Records contained in a dataset
..............................
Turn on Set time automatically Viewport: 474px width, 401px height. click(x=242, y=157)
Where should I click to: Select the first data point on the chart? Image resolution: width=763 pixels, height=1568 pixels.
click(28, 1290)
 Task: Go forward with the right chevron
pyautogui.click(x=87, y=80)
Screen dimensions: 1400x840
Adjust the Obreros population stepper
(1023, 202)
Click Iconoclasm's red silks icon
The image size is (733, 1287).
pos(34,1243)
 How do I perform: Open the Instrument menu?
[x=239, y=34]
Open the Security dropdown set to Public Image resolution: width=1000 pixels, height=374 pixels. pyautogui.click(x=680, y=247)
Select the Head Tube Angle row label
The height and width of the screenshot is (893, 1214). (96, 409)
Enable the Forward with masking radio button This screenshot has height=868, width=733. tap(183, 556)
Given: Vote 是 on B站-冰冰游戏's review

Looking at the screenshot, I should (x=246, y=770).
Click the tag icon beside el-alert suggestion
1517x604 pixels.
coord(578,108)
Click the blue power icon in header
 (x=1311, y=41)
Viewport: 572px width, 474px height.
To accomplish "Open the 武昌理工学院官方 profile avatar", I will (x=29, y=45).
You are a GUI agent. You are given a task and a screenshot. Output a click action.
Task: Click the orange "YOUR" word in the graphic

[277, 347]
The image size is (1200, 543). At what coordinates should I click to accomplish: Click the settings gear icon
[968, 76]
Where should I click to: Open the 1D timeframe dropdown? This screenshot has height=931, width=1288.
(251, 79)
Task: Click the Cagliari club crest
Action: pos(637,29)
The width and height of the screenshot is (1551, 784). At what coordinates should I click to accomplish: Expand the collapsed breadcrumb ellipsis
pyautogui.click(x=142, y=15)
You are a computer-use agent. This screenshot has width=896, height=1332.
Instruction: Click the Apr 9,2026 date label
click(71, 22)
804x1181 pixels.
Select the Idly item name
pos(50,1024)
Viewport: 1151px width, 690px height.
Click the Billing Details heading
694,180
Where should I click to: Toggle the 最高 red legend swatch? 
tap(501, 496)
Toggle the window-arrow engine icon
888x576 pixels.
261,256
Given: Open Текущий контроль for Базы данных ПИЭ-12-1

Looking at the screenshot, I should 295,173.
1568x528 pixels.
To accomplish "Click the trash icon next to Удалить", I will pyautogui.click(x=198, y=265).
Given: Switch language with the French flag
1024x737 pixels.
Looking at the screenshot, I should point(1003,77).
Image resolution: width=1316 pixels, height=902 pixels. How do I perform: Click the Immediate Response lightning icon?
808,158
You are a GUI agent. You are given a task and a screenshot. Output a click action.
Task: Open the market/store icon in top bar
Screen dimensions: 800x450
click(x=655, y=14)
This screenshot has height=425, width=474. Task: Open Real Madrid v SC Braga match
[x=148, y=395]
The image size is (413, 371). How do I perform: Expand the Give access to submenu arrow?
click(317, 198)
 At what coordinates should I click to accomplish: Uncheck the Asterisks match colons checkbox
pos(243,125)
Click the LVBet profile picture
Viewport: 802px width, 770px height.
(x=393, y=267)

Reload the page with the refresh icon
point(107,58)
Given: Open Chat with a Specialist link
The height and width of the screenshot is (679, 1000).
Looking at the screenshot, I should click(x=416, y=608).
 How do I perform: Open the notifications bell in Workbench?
..............................
### EXERCISE DESCRIPTION
Word for word, repeat each entry shown above.

### REPLY
Turn on Set time automatically Viewport: 474px width, 401px height. click(x=242, y=157)
Where should I click to: Select the first data point on the chart? Image resolution: width=763 pixels, height=1568 pixels.
click(28, 1290)
 Task: Go forward with the right chevron
pyautogui.click(x=87, y=80)
Screen dimensions: 1400x840
Adjust the Obreros population stepper
(1023, 202)
Click Iconoclasm's red silks icon
The image size is (733, 1287).
pos(34,1243)
 How do I perform: Open the Instrument menu?
[x=239, y=34]
Open the Security dropdown set to Public Image resolution: width=1000 pixels, height=374 pixels. pyautogui.click(x=680, y=247)
Select the Head Tube Angle row label
The height and width of the screenshot is (893, 1214). (96, 409)
Enable the Forward with masking radio button This screenshot has height=868, width=733. tap(183, 556)
Given: Vote 是 on B站-冰冰游戏's review

Looking at the screenshot, I should (x=246, y=770).
Click the tag icon beside el-alert suggestion
1517x604 pixels.
coord(578,108)
Click the blue power icon in header
 (x=1311, y=41)
Viewport: 572px width, 474px height.
To accomplish "Open the 武昌理工学院官方 profile avatar", I will (x=29, y=45).
You are a GUI agent. You are given a task and a screenshot. Output a click action.
Task: Click the orange "YOUR" word in the graphic

[277, 347]
The image size is (1200, 543). At what coordinates should I click to accomplish: Click the settings gear icon
[968, 76]
Where should I click to: Open the 1D timeframe dropdown? This screenshot has height=931, width=1288.
(251, 79)
Task: Click the Cagliari club crest
Action: pos(637,29)
The width and height of the screenshot is (1551, 784). At what coordinates should I click to accomplish: Expand the collapsed breadcrumb ellipsis
pyautogui.click(x=142, y=15)
You are a computer-use agent. This screenshot has width=896, height=1332.
Instruction: Click the Apr 9,2026 date label
click(71, 22)
804x1181 pixels.
Select the Idly item name
pos(50,1024)
Viewport: 1151px width, 690px height.
Click the Billing Details heading
694,180
Where should I click to: Toggle the 最高 red legend swatch? 
tap(501, 496)
Toggle the window-arrow engine icon
888x576 pixels.
261,256
Given: Open Текущий контроль for Базы данных ПИЭ-12-1

Looking at the screenshot, I should 295,173.
1568x528 pixels.
To accomplish "Click the trash icon next to Удалить", I will pyautogui.click(x=198, y=265).
Given: Switch language with the French flag
1024x737 pixels.
Looking at the screenshot, I should point(1003,77).
Image resolution: width=1316 pixels, height=902 pixels. How do I perform: Click the Immediate Response lightning icon?
808,158
You are a GUI agent. You are given a task and a screenshot. Output a click action.
Task: Open the market/store icon in top bar
Screen dimensions: 800x450
click(x=655, y=14)
This screenshot has height=425, width=474. Task: Open Real Madrid v SC Braga match
[x=148, y=395]
The image size is (413, 371). How do I perform: Expand the Give access to submenu arrow?
click(317, 198)
 At what coordinates should I click to accomplish: Uncheck the Asterisks match colons checkbox
pos(243,125)
Click the LVBet profile picture
Viewport: 802px width, 770px height.
(x=393, y=267)

Reload the page with the refresh icon
point(107,58)
Given: Open Chat with a Specialist link
The height and width of the screenshot is (679, 1000).
Looking at the screenshot, I should click(x=416, y=608).
 How do I perform: Open the notifications bell in Workbench?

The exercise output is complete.